#### DATA LISTING ####

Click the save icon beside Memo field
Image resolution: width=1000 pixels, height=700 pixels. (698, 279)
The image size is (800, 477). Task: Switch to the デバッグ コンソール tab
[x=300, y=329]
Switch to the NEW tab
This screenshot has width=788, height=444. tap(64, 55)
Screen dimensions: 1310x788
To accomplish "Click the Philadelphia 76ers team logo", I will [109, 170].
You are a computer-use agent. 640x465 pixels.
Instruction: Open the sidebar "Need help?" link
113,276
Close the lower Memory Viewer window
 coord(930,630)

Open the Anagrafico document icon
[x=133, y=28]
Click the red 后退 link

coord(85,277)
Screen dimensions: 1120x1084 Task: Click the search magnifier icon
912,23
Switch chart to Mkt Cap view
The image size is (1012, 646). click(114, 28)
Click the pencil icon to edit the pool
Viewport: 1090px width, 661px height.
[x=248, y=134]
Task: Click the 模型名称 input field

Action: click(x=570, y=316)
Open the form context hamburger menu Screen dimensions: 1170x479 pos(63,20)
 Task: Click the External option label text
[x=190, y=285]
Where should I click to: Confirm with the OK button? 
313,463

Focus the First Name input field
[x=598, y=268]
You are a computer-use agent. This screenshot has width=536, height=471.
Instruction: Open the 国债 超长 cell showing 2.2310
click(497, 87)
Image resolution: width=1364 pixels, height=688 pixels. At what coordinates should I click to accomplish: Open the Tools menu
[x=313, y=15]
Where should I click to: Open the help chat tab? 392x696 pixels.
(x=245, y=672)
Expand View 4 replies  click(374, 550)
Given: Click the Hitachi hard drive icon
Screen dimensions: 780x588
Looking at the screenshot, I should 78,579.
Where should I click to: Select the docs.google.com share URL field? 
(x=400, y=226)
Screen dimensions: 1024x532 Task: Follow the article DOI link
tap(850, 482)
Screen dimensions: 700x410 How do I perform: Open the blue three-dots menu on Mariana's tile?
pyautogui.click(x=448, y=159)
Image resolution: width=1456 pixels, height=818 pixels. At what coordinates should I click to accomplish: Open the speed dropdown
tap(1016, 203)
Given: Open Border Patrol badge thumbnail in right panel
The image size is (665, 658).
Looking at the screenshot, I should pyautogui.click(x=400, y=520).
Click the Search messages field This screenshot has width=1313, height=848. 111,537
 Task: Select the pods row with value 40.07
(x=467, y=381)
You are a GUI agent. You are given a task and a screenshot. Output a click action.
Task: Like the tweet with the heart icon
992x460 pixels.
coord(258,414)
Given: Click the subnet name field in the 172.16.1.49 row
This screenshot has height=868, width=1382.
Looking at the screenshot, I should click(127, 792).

####

● **THE PROBLEM**:
What is the number of lines in the records that contain the word "computer"? Answer with the number and nothing else.

● **SOLVED EXERCISE**:
2